Les administrateurs disposent de plusieurs options permettant de sécuriser les réseaux VLAN dans leur environnement vSphere.

Procédure

  1. Assurez-vous que les groupes de ports ne sont pas configurés pour des valeurs VLAN réservées par les commutateurs physiques en amont

    Ne définissez pas de valeurs ID VLAN réservées au commutateur physique.

  2. Assurez-vous que les groupes de ports ne sont pas configurés sur VLAN 4095, sauf si vous utilisez le balisage d'invité virtuel (VGT).

    Il existe trois types de balisage VLAN dans vSphere :

    • Balisage de commutateur externe (EST)

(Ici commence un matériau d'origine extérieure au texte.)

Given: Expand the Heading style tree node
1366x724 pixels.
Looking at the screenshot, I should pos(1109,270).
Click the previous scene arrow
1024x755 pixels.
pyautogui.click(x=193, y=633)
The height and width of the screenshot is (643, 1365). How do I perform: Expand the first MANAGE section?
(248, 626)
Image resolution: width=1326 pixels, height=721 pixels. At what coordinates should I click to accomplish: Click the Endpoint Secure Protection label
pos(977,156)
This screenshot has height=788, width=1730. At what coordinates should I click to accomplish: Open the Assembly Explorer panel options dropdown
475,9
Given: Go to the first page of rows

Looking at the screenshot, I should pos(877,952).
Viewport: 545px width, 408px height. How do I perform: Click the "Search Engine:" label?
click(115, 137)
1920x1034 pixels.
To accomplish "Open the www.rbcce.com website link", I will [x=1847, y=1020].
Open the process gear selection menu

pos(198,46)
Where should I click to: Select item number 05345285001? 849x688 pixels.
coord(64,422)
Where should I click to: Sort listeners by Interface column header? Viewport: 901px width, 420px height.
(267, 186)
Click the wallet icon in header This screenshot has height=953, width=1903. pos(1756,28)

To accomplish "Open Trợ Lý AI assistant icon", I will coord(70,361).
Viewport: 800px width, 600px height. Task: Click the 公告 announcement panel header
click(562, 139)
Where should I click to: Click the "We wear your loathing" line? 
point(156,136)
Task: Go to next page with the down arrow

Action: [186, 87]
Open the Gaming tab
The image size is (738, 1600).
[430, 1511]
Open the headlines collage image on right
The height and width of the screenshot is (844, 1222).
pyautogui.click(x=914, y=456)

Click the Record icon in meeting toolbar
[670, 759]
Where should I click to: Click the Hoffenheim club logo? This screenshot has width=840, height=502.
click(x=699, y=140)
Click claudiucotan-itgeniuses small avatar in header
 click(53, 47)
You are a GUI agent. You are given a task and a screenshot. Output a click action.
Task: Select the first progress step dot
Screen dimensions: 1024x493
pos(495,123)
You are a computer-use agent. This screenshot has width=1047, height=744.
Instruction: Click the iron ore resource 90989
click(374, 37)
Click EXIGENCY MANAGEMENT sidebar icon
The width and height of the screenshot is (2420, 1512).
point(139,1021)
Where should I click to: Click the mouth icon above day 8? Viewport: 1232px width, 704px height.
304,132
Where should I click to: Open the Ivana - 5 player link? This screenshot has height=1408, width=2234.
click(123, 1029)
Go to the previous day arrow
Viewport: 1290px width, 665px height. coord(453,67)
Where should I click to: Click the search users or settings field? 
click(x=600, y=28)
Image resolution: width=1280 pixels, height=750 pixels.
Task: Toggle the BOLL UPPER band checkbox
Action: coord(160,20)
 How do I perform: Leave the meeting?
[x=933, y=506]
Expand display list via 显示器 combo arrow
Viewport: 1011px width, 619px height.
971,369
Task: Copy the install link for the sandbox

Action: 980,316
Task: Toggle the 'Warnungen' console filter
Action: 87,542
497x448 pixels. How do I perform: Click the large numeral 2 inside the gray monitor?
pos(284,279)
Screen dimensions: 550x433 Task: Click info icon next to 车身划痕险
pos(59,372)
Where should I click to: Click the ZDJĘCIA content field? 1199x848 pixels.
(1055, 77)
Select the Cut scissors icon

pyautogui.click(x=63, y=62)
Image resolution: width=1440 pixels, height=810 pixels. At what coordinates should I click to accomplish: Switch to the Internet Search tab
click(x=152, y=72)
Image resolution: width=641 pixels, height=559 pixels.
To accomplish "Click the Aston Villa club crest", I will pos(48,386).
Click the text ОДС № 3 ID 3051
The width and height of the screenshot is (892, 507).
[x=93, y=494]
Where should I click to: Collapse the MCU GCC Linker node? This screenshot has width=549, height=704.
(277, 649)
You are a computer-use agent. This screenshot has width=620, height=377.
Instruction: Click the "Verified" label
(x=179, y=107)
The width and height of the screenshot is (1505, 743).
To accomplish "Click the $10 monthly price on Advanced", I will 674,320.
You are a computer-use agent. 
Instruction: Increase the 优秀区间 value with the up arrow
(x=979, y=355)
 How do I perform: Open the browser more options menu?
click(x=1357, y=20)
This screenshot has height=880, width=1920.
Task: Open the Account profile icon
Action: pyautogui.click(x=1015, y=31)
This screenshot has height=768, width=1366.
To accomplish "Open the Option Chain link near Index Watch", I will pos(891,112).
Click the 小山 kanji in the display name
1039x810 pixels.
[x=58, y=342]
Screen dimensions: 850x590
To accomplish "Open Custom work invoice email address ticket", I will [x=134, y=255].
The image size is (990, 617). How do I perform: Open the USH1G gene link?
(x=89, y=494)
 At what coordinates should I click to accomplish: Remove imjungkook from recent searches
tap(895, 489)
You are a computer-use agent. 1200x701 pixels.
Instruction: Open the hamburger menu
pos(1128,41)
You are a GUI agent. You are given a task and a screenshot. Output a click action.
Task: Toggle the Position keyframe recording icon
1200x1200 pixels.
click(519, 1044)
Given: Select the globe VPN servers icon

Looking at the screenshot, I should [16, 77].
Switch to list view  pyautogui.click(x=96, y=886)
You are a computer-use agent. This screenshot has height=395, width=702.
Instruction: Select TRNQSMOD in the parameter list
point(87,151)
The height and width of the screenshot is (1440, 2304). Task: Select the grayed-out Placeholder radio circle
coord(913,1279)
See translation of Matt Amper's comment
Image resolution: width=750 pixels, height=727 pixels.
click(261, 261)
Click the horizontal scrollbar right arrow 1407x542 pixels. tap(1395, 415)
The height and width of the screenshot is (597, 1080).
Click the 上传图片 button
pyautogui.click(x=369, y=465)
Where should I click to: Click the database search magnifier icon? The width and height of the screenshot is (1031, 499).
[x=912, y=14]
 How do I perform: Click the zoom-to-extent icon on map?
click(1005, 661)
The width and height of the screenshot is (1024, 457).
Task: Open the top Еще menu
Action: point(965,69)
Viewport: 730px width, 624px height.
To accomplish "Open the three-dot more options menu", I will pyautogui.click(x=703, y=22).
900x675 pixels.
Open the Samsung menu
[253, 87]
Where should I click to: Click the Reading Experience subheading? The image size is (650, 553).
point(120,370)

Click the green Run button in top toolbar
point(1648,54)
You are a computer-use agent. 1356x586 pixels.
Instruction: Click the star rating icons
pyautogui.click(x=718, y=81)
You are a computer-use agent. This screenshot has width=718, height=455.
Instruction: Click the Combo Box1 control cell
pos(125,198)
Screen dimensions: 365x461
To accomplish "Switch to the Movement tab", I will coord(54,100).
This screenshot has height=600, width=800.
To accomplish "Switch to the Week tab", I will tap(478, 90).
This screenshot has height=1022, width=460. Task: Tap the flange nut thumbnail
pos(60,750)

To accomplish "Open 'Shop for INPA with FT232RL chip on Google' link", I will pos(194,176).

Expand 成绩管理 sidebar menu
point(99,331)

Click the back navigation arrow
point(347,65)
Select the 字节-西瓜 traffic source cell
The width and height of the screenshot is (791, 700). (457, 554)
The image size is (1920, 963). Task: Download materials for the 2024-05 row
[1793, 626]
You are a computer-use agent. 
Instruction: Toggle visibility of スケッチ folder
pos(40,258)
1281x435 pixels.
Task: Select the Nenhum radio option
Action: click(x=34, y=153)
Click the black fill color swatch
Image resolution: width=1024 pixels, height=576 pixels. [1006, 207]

    • Balisage de commutateur virtuel (VST) - Le commutateur virtuel marque avec l'ID de VLAN le trafic qui entre dans les machines virtuelles attachées et supprime la balise VLAN du trafic qui les quitte. Pour configurer le mode VST, attribuez un ID VLAN compris entre 1 et 4095.

    • Balisage d'invité virtuel (VGT) - Les machines virtuelles gèrent le trafic VLAN. Pour activer le mode VGT, définissez l'ID VLAN sur 4095. Sur un commutateur distribué, vous pouvez également autoriser le trafic d'une machine virtuelle en fonction de son réseau VLAN à l'aide de l'option Jonction VLAN.

    Sur un commutateur standard, vous pouvez configurer le mode de mise en réseau VLAN au niveau du commutateur ou du groupe de ports, et sur ​​un commutateur distribué au niveau du groupe de ports distribués ou du port.

  3. Assurez-vous que tous les réseaux VLAN de chaque commutateur virtuel sont pleinement documentés et que chaque commutateur virtuel dispose de tous les VLAN requis et des VLAN seulement nécessaires.